Não precisa João Pedro Stédile acenar a uma prova dos nove se, de fato, juntasse-se os movimentos sociais a partir do MST, - à CUT, num plantão cívico a favor de Lula num repúdio nacional a sua vitimização pelo Congresso. Nem se duvidaria, em último tacape cívico, do que fosse hoje a busca de um "plebiscito já" pelo presidente, confirmando o voto do País de base ao que logrou em 2002.
O desencanto e a decepção podem tomar conta da opinião pública, tanto que ela continua a refletir, estritamente, as classes médias brasileiras e o seu comando das manchetes. Nela, inclusive, podem ter submergido os neolulistas, justamente o do Brasil bem plantado, que se conformaram - muitos apertando o nariz - a que se desse uma chance ao "sapo barbudo".

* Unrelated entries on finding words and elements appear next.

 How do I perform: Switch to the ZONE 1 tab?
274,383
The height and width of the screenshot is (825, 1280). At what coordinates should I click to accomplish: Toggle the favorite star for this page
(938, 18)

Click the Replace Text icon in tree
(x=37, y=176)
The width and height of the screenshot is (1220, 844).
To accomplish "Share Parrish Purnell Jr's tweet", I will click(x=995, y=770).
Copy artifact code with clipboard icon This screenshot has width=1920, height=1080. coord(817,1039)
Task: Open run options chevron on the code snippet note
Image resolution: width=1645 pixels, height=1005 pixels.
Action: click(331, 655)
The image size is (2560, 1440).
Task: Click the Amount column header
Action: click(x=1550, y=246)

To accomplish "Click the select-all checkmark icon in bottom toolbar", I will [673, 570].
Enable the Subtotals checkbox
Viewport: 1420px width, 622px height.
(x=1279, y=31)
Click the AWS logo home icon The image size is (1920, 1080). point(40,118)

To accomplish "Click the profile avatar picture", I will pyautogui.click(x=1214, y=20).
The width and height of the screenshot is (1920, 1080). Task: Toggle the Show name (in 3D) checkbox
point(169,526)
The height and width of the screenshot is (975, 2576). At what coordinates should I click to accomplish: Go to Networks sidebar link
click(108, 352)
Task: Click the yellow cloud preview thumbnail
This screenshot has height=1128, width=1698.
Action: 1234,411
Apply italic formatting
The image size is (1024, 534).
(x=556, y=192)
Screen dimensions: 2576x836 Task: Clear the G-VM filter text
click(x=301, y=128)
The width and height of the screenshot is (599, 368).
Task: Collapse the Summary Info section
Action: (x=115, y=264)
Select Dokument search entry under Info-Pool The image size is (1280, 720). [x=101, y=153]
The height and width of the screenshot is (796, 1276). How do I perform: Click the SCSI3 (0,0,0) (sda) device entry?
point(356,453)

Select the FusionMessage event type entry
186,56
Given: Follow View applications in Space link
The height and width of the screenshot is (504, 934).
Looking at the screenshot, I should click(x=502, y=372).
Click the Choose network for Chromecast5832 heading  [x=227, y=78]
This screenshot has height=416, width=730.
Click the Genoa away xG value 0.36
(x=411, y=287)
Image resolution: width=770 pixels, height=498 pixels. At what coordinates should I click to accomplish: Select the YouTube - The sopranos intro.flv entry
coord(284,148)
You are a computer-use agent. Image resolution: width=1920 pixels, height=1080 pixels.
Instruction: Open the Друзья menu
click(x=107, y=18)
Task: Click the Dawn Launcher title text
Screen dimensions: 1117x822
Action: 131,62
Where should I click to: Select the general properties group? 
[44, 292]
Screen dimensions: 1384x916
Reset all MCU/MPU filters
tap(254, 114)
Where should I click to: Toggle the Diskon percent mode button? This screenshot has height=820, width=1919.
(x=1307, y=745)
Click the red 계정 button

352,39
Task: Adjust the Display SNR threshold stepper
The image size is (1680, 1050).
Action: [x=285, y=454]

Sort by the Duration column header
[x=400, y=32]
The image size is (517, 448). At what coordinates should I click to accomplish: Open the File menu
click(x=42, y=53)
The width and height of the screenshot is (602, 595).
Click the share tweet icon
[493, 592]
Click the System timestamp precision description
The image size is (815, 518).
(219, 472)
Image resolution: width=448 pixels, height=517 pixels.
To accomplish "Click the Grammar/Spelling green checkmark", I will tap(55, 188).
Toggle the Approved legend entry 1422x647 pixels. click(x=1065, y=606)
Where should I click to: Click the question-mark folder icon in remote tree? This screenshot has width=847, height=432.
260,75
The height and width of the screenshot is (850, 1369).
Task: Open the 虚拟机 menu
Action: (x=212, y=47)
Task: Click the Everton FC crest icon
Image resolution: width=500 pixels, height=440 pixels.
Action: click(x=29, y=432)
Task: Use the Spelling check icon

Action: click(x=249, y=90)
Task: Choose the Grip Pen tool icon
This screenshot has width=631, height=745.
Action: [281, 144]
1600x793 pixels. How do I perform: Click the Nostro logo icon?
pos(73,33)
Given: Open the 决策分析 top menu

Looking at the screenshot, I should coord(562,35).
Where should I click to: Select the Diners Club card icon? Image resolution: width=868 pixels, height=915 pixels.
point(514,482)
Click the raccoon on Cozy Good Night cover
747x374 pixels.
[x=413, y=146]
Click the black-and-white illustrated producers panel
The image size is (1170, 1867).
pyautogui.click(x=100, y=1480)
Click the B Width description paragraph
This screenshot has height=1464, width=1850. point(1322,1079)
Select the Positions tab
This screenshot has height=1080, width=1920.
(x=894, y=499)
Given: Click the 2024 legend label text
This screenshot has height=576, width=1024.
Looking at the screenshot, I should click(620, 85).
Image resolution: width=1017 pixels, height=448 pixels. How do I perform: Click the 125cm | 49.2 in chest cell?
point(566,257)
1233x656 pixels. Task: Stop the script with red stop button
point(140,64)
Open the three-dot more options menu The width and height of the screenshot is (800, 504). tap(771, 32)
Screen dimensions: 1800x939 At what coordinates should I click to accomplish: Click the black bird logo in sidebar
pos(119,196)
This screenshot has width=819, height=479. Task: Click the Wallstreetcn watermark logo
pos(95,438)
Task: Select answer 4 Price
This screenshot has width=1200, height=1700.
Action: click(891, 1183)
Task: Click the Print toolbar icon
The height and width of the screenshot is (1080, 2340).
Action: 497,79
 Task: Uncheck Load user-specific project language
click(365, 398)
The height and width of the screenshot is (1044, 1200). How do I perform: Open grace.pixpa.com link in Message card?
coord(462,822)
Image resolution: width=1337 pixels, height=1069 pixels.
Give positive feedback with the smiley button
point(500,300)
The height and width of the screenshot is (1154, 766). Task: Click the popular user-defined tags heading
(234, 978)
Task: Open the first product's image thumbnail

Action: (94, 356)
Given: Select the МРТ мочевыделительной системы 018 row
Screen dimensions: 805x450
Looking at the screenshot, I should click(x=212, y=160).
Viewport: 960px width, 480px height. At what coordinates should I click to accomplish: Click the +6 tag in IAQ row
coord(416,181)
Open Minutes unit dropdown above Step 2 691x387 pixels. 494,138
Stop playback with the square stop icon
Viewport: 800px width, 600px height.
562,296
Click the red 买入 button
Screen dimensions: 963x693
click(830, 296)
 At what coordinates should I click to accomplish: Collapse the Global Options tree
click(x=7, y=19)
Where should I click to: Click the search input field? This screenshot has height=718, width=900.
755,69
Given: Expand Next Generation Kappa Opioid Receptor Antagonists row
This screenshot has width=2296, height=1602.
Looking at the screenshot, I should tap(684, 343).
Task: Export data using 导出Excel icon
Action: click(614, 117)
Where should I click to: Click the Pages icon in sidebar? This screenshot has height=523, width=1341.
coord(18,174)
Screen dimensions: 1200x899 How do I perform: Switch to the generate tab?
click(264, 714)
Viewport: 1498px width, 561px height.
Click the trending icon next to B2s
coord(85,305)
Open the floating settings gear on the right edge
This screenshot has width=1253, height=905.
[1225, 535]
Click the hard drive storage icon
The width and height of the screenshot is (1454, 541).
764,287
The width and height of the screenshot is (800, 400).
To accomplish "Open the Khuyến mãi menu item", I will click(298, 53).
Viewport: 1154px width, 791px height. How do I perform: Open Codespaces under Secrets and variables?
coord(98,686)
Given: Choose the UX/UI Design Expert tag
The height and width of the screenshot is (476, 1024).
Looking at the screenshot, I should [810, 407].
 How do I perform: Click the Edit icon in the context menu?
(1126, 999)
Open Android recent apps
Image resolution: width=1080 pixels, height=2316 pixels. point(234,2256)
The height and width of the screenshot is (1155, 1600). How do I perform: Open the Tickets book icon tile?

Na vaga desta indignação, seus sais e vidros de cheiro, todas uma dita vanguarda de intelectuais se soma até a tentação fundamentalista, de refundações do partido, ou de flagelo da legenda, votando-a a desaparição. O País de fundo não está sendo verrumado pelo desgosto dos cartolas. Nem das donas de casa frente à televisão, nem dos panelaços do País do emprego certo e do "tudo bem" de sempre.
As perplexidades que enfrenta Tarso Genro na sua indiscutível coragem de purificar hoje o PT evidenciam também de que não é por uma refundação que ele responde ao que veio. O País de baixo não está primariamente interessado nesta purga, nem no cutelo crescentemente sangrento do "doa a quem doer". Basta-lhe que o PT responda à sua cota no julgamento geral do escândalo e na expectativa do "todos fora" trazido às ruas.
Mas não se recorra à crucificação antecipada pela legenda. O que cabe ao Congresso, no assumir a sua culpa, e no responder à execução de todas as cabeças comprometidas, em todos os partidos, com a corrupção sistêmica, e enfrentar a escolha de Sofia. Varrer do seu seio quase uma centena de parlamentares, ou chegar aos acordões de sempre, no agigantado samba-canção das tolerâncias, das faltas de provas, e das anistias preventivas. Tudo também nos conformes do elixir curativo da reforma política, e não se fale mais nisso.
Afinal não existe hecatombe seletiva. E a Nação já viu o tamanho do destampatório. Este que o Brasil dos cartolas quis em nome de um denuncismo que cansou os seus nervos. A certeza de que permanece um "Lula lá" não envolve, entretanto, a do PT cá, agora. Mas se escapar de uma velha lógica condenatória, responderá, sim, ao que lhe pede o Brasil e de fato lhe cobra, e quer ter a sua teimosia premiada no momento que vem.